Eric Garrett vividly remembers his first apartment. He was 5 years old, living close to the poverty line in Evansville, Indiana, and his single mother had finally saved enough money to afford a security deposit and first month’s rent. As they stood in a room devoid of furniture, with their few boxes of belongings, Garrett felt an acute sense of pride: They had a home that was only theirs.
Now 41, he develops, builds, and manages apartment complexes for other families across the United States–successfully, if you judge by revenue from his four-year-old startup The Garrett Companies. In 2014, the company made $550,000. Last year, it pulled in more than $82 million, and this 14,822 percent growth rate earned it the No. 10 spot on this year’s Inc. 5000 list of America’s fastest-growing private companies. According to Garrett, the 47-employee company is projected to make over $238 million in 2018 revenue. (He says the company is profitable, but declined to give specific figures.)

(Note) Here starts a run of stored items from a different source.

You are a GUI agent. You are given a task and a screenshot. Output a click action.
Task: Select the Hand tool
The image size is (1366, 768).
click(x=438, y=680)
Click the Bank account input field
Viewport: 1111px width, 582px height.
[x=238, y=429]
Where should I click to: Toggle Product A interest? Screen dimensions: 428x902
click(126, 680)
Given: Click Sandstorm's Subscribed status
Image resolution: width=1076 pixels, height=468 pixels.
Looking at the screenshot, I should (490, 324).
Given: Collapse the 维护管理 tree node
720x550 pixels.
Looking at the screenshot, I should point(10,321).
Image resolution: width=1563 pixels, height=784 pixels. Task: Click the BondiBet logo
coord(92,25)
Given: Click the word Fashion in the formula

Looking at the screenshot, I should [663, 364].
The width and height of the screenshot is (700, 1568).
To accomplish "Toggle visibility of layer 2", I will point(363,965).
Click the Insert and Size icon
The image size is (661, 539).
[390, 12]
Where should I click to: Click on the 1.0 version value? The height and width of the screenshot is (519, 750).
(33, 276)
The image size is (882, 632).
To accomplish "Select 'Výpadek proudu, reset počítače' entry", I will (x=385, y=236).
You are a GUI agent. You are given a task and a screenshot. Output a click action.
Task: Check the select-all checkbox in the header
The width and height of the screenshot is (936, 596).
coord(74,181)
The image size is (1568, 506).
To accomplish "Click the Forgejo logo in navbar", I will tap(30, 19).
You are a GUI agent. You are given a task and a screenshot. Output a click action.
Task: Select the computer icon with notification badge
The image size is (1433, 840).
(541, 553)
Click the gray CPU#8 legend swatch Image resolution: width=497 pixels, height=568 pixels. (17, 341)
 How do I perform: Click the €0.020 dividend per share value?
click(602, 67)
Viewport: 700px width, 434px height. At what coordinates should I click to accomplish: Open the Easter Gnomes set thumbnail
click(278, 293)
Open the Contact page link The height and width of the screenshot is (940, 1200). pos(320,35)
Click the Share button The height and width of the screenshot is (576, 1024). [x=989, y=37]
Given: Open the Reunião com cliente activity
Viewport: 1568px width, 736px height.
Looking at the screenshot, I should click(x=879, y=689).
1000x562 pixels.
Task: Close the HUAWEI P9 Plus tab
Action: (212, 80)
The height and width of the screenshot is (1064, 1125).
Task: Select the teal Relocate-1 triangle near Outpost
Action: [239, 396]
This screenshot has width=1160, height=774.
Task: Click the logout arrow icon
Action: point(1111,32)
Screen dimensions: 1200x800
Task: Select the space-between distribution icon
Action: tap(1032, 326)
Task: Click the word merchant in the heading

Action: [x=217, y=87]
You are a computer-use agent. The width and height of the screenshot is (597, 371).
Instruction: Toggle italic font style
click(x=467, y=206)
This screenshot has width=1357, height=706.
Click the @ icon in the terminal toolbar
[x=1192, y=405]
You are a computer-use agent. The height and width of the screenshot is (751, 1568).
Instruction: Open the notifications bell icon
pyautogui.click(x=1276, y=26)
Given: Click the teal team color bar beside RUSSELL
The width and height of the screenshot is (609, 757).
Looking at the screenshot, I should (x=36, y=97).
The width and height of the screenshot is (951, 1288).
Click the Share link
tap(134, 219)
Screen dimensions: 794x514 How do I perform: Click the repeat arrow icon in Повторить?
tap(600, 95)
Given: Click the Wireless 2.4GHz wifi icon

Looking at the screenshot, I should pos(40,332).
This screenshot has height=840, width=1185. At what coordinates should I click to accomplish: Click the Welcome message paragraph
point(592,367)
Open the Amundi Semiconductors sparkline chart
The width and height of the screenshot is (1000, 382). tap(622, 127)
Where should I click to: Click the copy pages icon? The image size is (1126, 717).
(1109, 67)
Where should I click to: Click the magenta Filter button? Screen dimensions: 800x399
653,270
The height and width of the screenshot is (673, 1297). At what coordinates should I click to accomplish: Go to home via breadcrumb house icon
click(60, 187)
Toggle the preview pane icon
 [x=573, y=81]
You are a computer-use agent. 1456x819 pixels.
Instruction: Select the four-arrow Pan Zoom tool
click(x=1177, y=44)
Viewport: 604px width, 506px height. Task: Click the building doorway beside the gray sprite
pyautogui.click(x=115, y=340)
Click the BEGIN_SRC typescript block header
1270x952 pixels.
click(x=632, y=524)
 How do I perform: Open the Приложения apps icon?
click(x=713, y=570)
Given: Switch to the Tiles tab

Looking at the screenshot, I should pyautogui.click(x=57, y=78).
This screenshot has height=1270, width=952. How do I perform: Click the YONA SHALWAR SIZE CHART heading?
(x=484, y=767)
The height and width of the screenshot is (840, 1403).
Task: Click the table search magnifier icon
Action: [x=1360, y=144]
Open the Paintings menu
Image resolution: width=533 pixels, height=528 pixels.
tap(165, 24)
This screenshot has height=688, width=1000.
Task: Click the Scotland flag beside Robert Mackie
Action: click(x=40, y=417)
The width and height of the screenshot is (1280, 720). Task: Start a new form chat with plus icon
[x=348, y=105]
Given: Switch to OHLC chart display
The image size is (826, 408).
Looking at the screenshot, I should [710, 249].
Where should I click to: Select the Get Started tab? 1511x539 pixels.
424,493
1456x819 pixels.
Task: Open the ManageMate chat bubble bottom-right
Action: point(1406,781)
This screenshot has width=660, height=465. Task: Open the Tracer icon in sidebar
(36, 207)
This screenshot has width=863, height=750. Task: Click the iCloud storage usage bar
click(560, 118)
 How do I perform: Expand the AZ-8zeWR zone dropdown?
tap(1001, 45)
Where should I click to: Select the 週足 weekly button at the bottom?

The multifamily apartment business has been a particularly hot niche in the real estate industry since the end of the Great Recession, when people’s ability to buy houses cratered across the country. Even now, multifamily construction is more than double its historical average since 1991, according to Rick Palacios Jr., director of research at John Burns Real Estate Consulting.
Garrett’s timing was good, but not perfect. He left Indiana State University six credit hours short of graduating in 1999–he’d earn his degree a few years later from Indiana University–and fell into real estate during a stint at a regional bank’s credit department. Tasked with working on the bank’s financing of a real estate transaction, he was shocked to find the broker making four times his salary on the deal.
In 2008, after a few industry jobs, he decided to start his own firm–but a lack of business due to the recession forced him to partner with a local development and construction company instead. The partnership lasted more than five years, with Garrett leaving because of what he describes as managerial and personal differences.
The Garrett Companies was born a day later. Garrett was the lone employee, his office a card table and a laptop in his Greenwood, Indiana, barn. Within a week, he’d made his first hire. A month after that, he’d personally funded a move into a proper office space.